Tempo-Mandibular Pain (TMJ)
TMJ Pain is common, and many people have "Clicky" Jaws. I believe that the majority of people suffering this condition have Trigger Points in their facial muscles. With judicious examination the offending muscles can be found, and application of pressure will elicit the pain.
TMJ Syndrome usually accompanies people who clench and grind their teeth. The tension of continually contracting the muscles of mastication will cause trigger points to develop, and pain referral to specific areas of the face and teeth will then ensue.
Where people have toothache, but there are no problems to be found with the teeth, it is most likely that the pain has its source in the facial muscles.
These TPs can refer pain to the teeth, ear and face. They can be worked on using acupuncture or deep massage. (With the practitioner wearing latex gloves as it is neccesary to work inside the mouth.)

Again, the teeth are a major site of pain referral.
Pain can come from obscure muscles, that are often overlooked. This muscle is called The Diagastric as it has 2 muscle bellies. It runs from the Mastoid Process to the Hyoid Bone and then to the Symphysis Menti on the Mandible. It is involved in swallowing, as it elevated the Hyoid Bone. Again the teeth are a prime site of pain referral.
Sinuses are located in the Frontal, Ethmoid, Maxilla and Sphenoid Bones. They are hollow areas within these bones. They produce mucous, lighten the skull weight, and serve to make sound resonate. They warm air and filter it when breathing through the nose. Sinuses can become infected, and when this happens they produce a discharge, a runny nose and are the area is inflamed and painful.

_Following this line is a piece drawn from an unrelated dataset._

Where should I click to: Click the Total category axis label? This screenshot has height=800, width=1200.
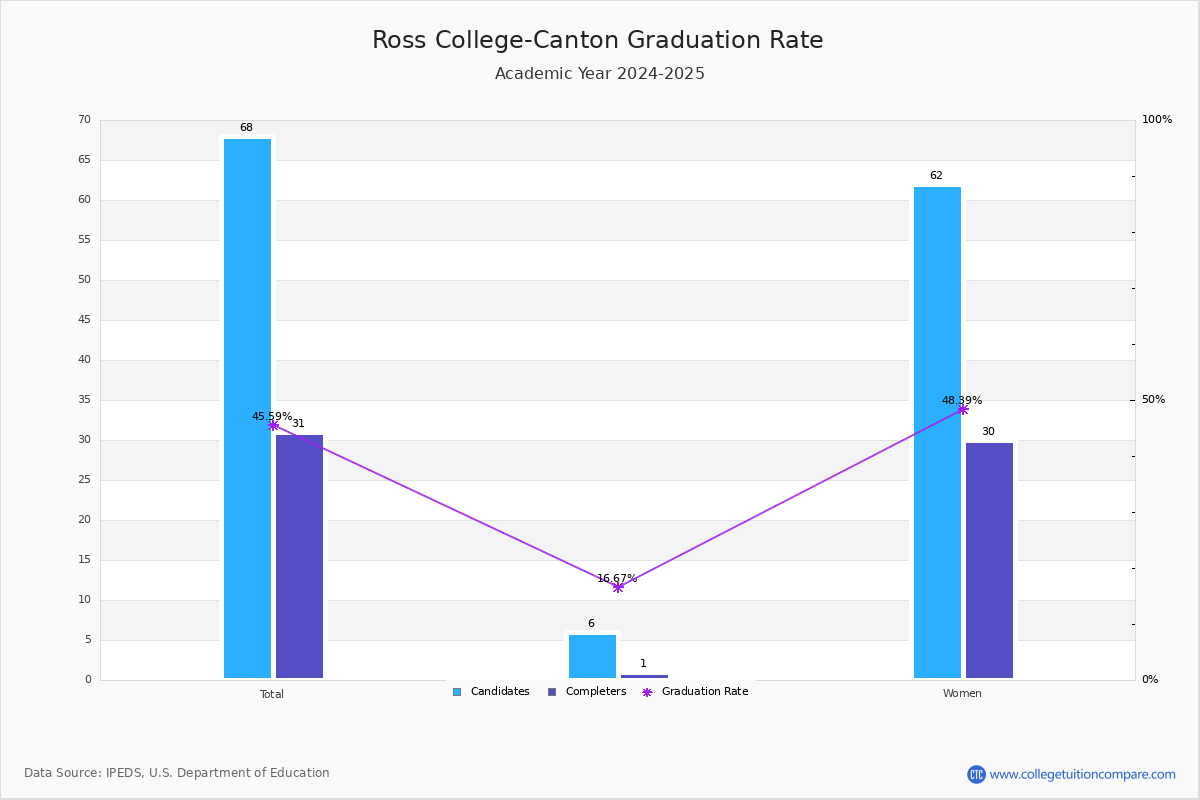tap(272, 694)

When there is sinus pain, but no discharge or indication of infection the pain may well be referred.
A Scientist called Hans Selye developed the General Adaptive Syndrome (GAS) in 1936. Basically, what he discovered was that prolonged stress leads to three things: Gastric Ulceration, Adrenal Hypertrophy and Decreased Immunity.

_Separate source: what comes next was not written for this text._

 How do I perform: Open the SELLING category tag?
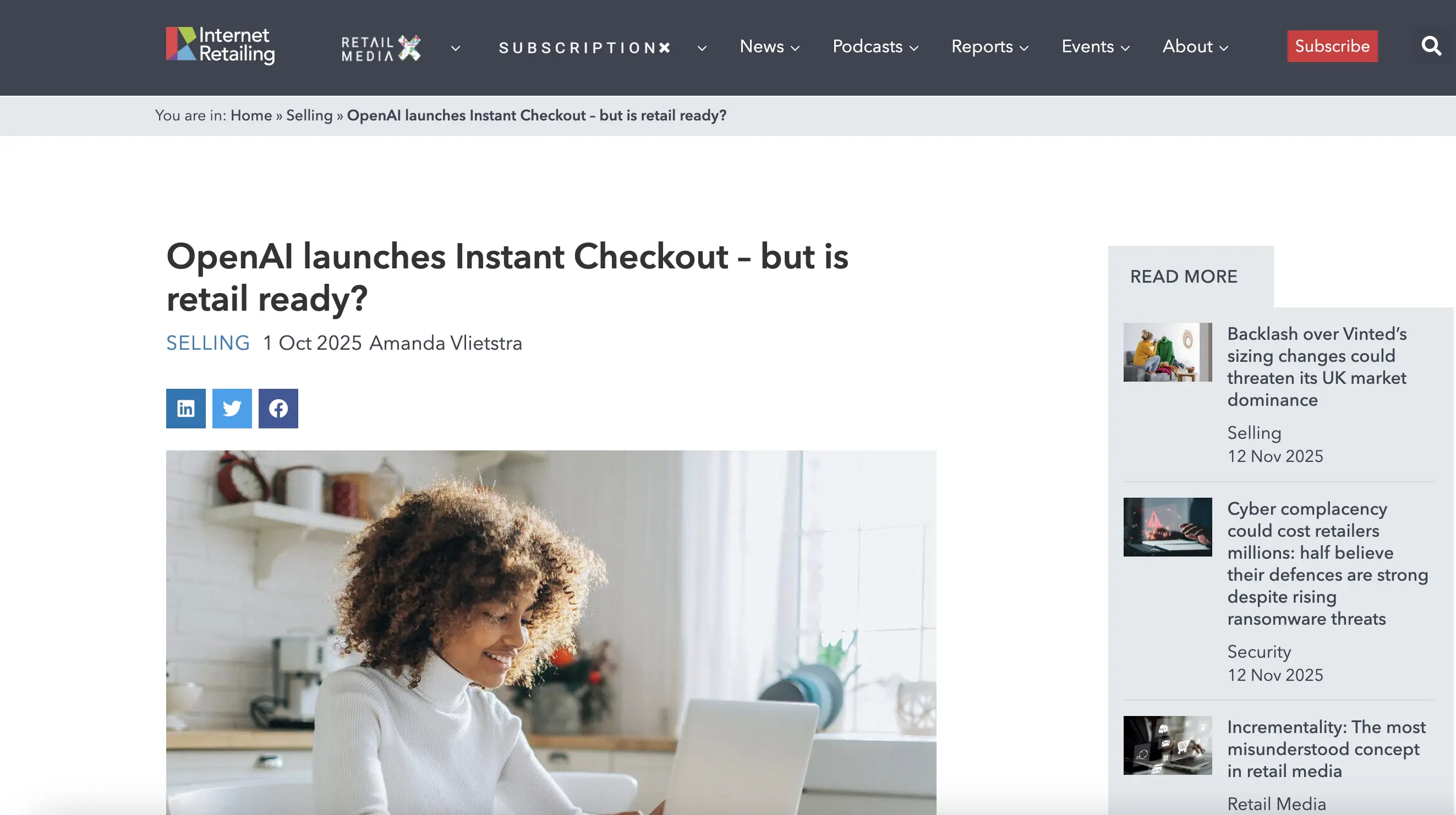click(x=208, y=343)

So in simple terms you get poor digestion and stomach pain, chronic fatigue and catch every bug on the go. Add to this hypertension, disrupted sleep, muscle tension, eczema, asthma etc… Stress is endemic and I am sure it is the major contributor to poor health in the 21st Century. Just see how many people are taking an anti-depressant of one sort or another.
There is a dichotomy here, and this deals with PAIN. When a person is in pain, they are very stressed, and how often is a person who is in chronic pain told by some "Wise" person that their pain is stress related or "It is all in your mind"? This is a cop out! It's akin to the response : "You have a virus" when the GP has not a clue what the problem is.
People are still sent to Psychiatrists when they are in chronic pain as a result of Trigger Points, and given Anti-Depressants. Luckily, a side effect of an anti-depressant like Amitryptaline is analgesia, and helps with neurological pain, and to a lesser degree muscle pain. A lucky quirk, like Viagra, which was originally developed as a drug to deal with Pulmonary Hypertension.
When you help a person who is in pain their stress levels decease immensely. You have a person in agony, who is grey with pain, and next time you see them they are back to their cheery, happy selves. Their stress level has dropped considerably. It is important to differentiate where the stress is coming from. If a person is genuinely unhappy with their lot, their stress will often be the root of their pain. But if a person has bent over in the garden, and their back has "Gone Out" their stress will probably be pain related. This information will normally come out when you meet and talk to the person about their medical history.